TESTO ESTRATTO:
»»

Domenica 28/08/2011 ore 22.00 – 00.21
Avevo la sensazione che la discesa sino a La Fouly fosse lunga, ma la realtà è andata oltre le peggiore delle supposizioni. Inizio bene la discesa superando tantissimi concorrenti, ma poi probabilmente il freddo mi blocca ancora una volta i muscoli. Faccio fatica e mi abbatto un po’ per tutti i saliscendi che non consentono di perdere dislivello. Mangio le solite marmellate, ma sono un po’ down. Del resto la stragrande maggioranza dei compagni di viaggio ha la stessa birra che ho io e quindi a livello di posizione di classifica continuo ad essere in recupero. Anzi di fronte ai miei occhi appaiono le immagini che sinora avevo solo visto nei video: le persone che dormono avvolte nei teli termici ai bordi del sentieri. La cosa mi chocca un po’, anche perché il sonno mi sembra essere l’unica cosa che riesco a gestire bene. Mi mentalizzo sul fatto che vedrò presto Enrica ed è una consolazione alla brutalità di questa discesa eterna. Quando pensi che scenderai, sali, quando pensi di vedere una luce c’è un bosco. Dopo l’arrivo a Ferret una terribile salita di 200 mt. di dislivello, un coltello alla schiena. Improvvisamente la Fouly; Enrica mi chiama, ci siamo, corro con lei sino al ristoro. Adesso mi siedo un po’ ! 816-mo.

««

BLOCCO DI DATI:
»»

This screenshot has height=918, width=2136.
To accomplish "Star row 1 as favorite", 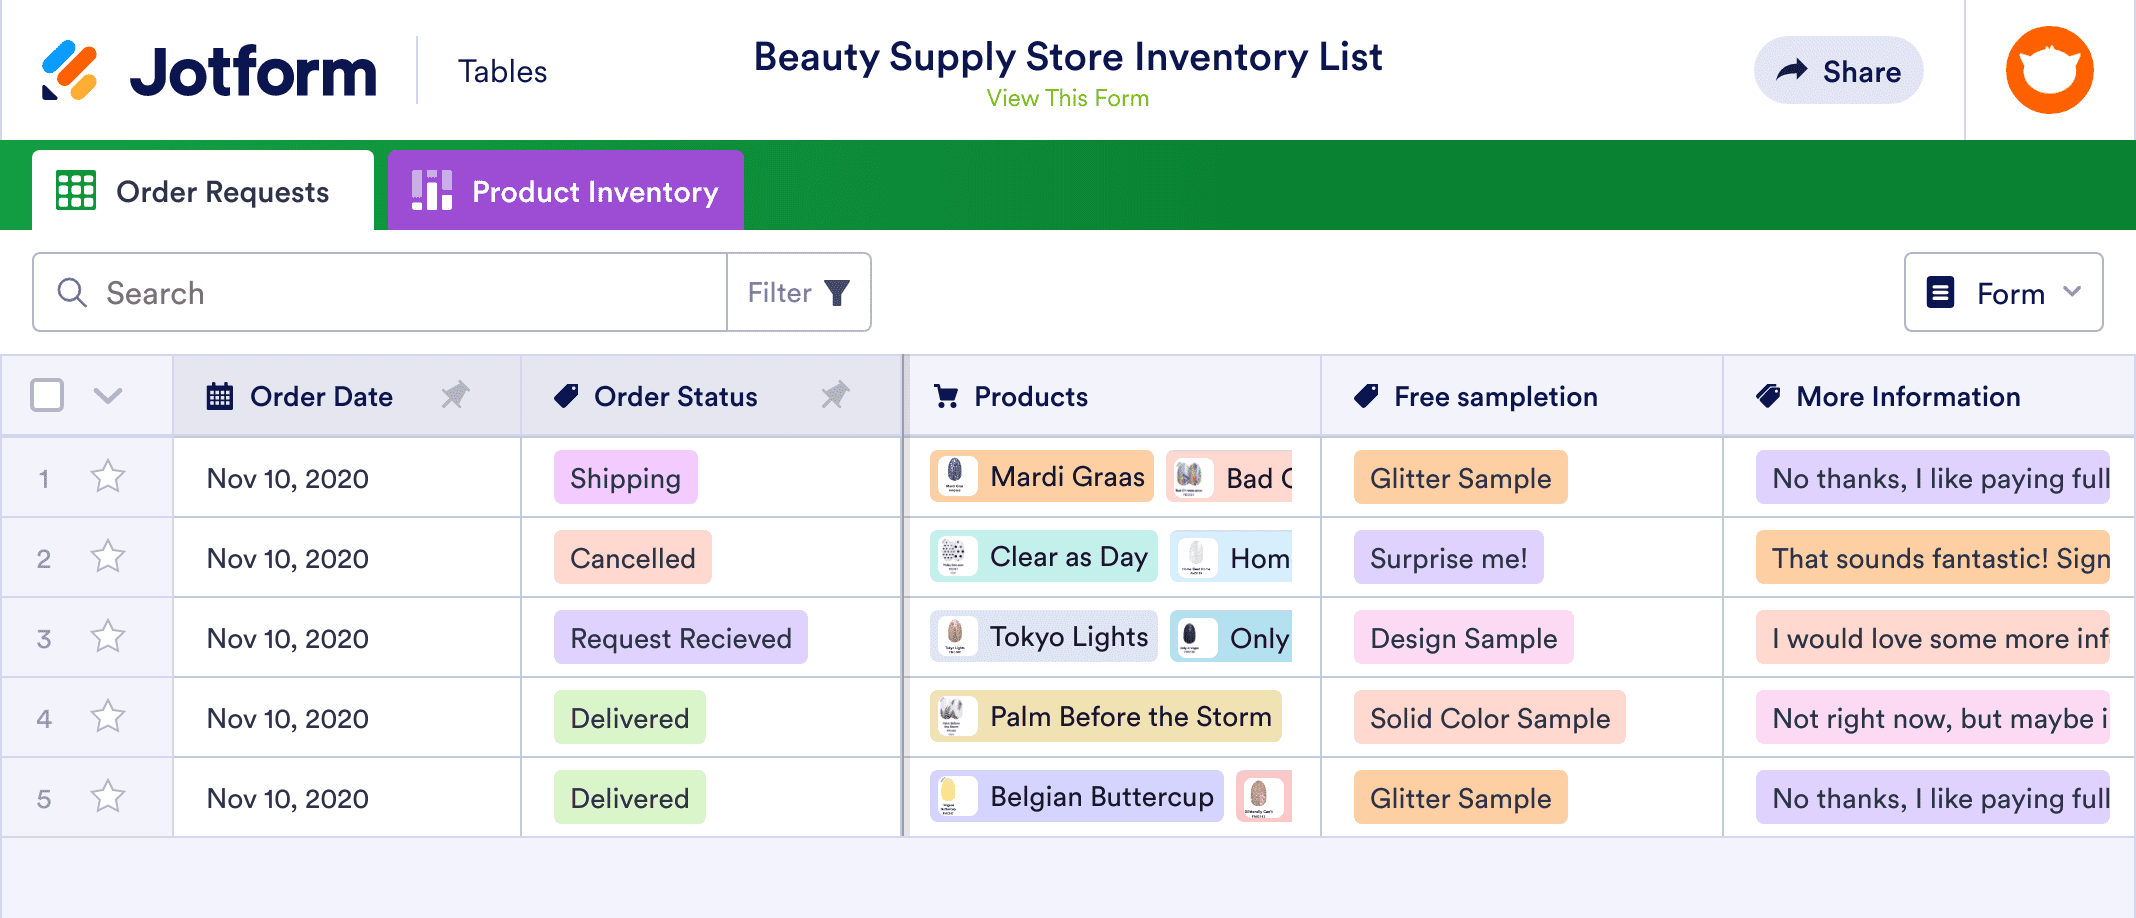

««

LAVORO DA SVOLGERE: Traduci in inglese questa frase del racconto della discesa verso La Fouly: "Quando pensi che scenderai, sali, quando pensi di vedere una luce c’è un bosco."

RISULTATO: When you think you'll go down, you climb; when you think you see a light, there's a forest.